December 4, 2002

ZAMBIA: Non genetically modified maize from Tanzania

Zambian Vice-President Enoch Kavindele says the Tanzanian government is willing to sell 200,000 tonnes of maize to Zambia to ease hunger.

Mr Kavindele said this on December 3at Lusaka International Airport on his return from Arusha in Tanzania where he attended a summit on the Burundi peace process. Briefing journalists, Mr Kavindele said that he took advantage of President Benjamin Mkapa's presence at the summit to bring up the hunger situation in Zambia. 'I brought the drought situation to the attention of the government of Tanzania, and President Mkapa said it was possible that Zambia can buy about 200,000 tonnes,' he said. Mr Kavindele noted however, that his office had bought about 34,000 tonnes from the Food Reserve Agency (FRA) in the interim while Government sought other avenues. He said Government was committed to ensuring that no Zambian starved to death.

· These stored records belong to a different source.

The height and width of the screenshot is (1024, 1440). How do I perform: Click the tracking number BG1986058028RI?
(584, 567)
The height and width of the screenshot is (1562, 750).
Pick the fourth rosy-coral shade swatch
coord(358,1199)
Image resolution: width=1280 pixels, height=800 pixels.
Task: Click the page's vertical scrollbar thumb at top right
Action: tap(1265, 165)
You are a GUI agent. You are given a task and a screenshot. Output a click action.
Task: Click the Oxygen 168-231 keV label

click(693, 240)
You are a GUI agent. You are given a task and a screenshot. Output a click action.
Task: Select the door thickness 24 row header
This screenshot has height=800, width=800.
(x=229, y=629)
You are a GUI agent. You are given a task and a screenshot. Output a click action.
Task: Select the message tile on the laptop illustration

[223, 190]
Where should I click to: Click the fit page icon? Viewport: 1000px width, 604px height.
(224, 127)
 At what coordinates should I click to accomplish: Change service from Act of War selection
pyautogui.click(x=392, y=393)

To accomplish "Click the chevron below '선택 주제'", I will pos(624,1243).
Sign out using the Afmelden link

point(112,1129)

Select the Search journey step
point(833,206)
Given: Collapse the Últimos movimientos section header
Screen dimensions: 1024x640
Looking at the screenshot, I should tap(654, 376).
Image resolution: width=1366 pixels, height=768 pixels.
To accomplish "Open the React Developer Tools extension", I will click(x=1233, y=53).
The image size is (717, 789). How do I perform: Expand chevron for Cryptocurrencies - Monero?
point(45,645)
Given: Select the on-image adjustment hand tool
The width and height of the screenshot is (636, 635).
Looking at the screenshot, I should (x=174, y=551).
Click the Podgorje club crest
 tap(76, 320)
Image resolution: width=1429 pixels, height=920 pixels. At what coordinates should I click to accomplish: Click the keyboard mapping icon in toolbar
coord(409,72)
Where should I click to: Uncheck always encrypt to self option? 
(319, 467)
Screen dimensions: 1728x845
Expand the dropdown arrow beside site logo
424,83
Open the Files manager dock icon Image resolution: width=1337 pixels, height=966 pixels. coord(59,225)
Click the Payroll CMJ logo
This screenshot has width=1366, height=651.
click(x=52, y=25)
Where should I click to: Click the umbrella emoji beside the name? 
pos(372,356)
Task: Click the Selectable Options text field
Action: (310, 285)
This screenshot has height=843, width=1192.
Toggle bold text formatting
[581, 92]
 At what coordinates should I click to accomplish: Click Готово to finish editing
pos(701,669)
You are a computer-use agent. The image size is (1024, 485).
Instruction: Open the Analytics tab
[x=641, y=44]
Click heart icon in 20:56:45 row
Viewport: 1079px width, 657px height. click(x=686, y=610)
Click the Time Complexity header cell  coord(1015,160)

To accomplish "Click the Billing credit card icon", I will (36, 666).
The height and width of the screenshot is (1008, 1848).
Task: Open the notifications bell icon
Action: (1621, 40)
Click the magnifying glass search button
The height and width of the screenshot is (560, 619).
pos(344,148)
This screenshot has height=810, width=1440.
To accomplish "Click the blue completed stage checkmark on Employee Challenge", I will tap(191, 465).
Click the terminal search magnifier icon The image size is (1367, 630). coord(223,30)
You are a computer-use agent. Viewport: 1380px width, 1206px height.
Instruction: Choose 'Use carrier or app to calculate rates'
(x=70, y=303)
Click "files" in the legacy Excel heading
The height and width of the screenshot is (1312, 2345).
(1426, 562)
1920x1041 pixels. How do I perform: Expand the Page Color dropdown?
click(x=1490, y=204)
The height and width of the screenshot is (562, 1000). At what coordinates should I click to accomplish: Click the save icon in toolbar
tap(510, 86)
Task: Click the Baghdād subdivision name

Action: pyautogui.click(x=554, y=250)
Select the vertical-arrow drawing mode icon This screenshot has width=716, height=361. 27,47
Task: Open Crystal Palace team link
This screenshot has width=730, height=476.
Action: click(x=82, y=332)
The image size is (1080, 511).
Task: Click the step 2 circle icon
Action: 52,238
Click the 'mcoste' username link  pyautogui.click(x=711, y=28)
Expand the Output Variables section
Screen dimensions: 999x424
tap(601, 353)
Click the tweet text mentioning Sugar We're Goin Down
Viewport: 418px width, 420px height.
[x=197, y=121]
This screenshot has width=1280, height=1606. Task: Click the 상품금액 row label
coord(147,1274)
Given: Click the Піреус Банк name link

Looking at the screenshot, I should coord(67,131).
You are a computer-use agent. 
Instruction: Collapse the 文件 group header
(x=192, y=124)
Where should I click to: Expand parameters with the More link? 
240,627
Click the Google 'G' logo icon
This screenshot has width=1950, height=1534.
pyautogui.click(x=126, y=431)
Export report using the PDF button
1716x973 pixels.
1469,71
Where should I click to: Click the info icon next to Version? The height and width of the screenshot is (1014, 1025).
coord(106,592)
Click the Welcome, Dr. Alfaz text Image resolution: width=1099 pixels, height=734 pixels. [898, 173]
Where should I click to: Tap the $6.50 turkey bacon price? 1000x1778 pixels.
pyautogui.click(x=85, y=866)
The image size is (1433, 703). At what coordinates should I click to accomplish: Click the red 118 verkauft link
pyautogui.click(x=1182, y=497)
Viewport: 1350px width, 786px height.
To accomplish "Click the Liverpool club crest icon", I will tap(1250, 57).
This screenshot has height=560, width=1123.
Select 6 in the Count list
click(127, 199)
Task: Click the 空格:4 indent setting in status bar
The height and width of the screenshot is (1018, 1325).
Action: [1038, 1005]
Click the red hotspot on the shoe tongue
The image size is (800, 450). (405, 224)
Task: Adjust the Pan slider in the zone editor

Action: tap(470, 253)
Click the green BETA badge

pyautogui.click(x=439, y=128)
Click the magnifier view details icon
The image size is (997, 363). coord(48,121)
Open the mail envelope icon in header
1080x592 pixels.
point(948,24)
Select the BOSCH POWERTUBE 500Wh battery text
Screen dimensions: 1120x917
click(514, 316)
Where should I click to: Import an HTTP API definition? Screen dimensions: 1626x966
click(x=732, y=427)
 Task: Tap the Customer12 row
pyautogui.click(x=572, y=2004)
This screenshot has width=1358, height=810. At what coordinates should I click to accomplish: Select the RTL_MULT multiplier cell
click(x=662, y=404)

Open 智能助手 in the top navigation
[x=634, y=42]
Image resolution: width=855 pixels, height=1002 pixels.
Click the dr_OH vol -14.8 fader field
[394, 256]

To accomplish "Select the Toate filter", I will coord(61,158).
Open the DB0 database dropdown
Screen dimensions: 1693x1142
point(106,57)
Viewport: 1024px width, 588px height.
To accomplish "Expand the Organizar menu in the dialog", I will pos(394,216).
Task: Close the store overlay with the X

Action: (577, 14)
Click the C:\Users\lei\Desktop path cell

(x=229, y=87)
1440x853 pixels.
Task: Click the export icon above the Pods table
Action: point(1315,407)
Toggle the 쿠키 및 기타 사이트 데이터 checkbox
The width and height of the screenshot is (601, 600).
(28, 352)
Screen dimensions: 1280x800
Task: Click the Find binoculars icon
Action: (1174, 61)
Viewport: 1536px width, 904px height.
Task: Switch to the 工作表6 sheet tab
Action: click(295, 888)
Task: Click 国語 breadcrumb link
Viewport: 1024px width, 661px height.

In a separate development, it was reported that the European Union (EU) is reviewing the price of AIDS drugs and related medicines meant for export to Zambia and other Third World countries.

EU commissioner for trade Pascal Lamy said in Lusaka that most Zambians could not afford the subsidised medicines from Europe at their current prices. 'The drugs are very expensive and can not reach many people at the moment. In Europe anti-retroviral cocktails cost as much as 3,000 Euros but even if the price is reduced to 300 Euros here people will not afford,' Mr Lamy said in an interview. He said the EU was discussing the pricing of drugs and intended to start labelling subsidised drugs destined for poor countries so that they could not land back on the European market. He said the EU needed to negotiate with the patent owners of the drugs before cutting prices because it was not only the unit cost of making the drug that mattered. Mr Lamy said researchers spent a lot of money before coming up with formulas for the ARV cocktails and, therefore, needed to price the drugs to recover what they invested. (The Times of Zambia, Ndola)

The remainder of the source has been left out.